Ruby, Rails + objects serialization (Marshal), Mongoid and performance matters

Table of Contents

1 Introduction
2 Serializing stuff with Ruby
3 Mongo, Mongoid and its issues with serialization
4 Base64 to the rescue
5 Benchmark
6 Results, charts, fancy data
7 Conclusions

Introduction

Sometimes, we want to store our objects in files/database directly (not ORmapped or DRmapped). We can obtain this with serialization. This process will convert any Ruby object into format that can be saved as a byte stream. You can read more about serialization here.

Serializing stuff with Ruby

Ruby uses Marshal serialization. It is quite easy to use.
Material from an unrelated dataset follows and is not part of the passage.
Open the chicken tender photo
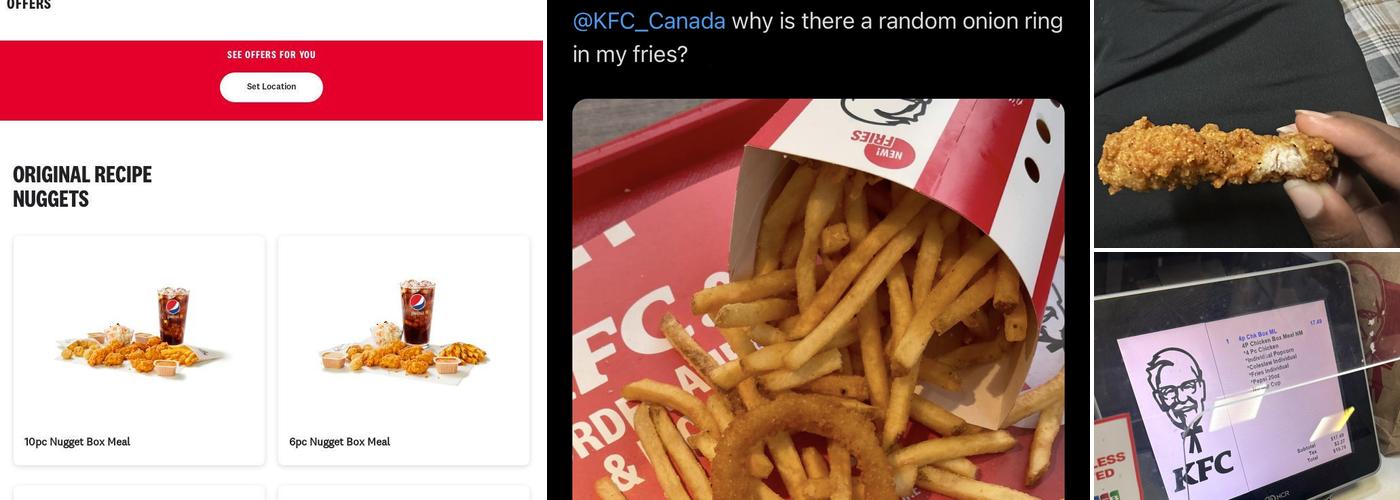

If use use ActiveRecord, you can use this simple class to store objects in AR supported database:

class PendingObject < ActiveRecord::Base

  # Iterate through all pending objects
  def self.each
    self.all.each do |el|
      yield el, el.restore
    end
  end

  # Marshal given object and store it on db
  def store(object)
    self.object = Marshal.dump(object)
    self.save!
  end

  # "Unmarshal" it and return
  def restore
    Marshal.load(self.object)
  end

end

Of course this is just a simple example of how to use serialization. Serialized data should be stored in a binary field:

      t.binary :object

Mongo, Mongoid and its issues with serialization

Unfortunately you can't just copy-paste this ActiveRecord solution directly into Mongoid:

class PendingObject

  include Mongoid::Document
  include Mongoid::Timestamps

  field :object, :type => Binary

  # Iterate through all pending objects
  def self.each
    self.all.each do |el|
      yield el, el.restore
    end
  end

  def store(object)
    self.object = Marshal.dump(object)
    self.save!
  end

  def restore
    Marshal.load(self.object)
  end

end

It doesn't matter whether or not you use Binary or String in a field type decleration. Either way you'll get this as a result:

String not valid UTF-8

I can understand why this would happen with a String, but why when I set it as a binary value? It should just store whatever I put there...

Base64 to the rescue

In order to fix this, I've decided to use Base64 to convert serialized data. This has an significant impact on the size of each serialized object (30-35% more) but I can live with that. I was more concerned about the performance, that's why I've decided to test it. There are 2 cases what I've wanted to check:

Serialization
Serialization and deserialization (reading serialized objects)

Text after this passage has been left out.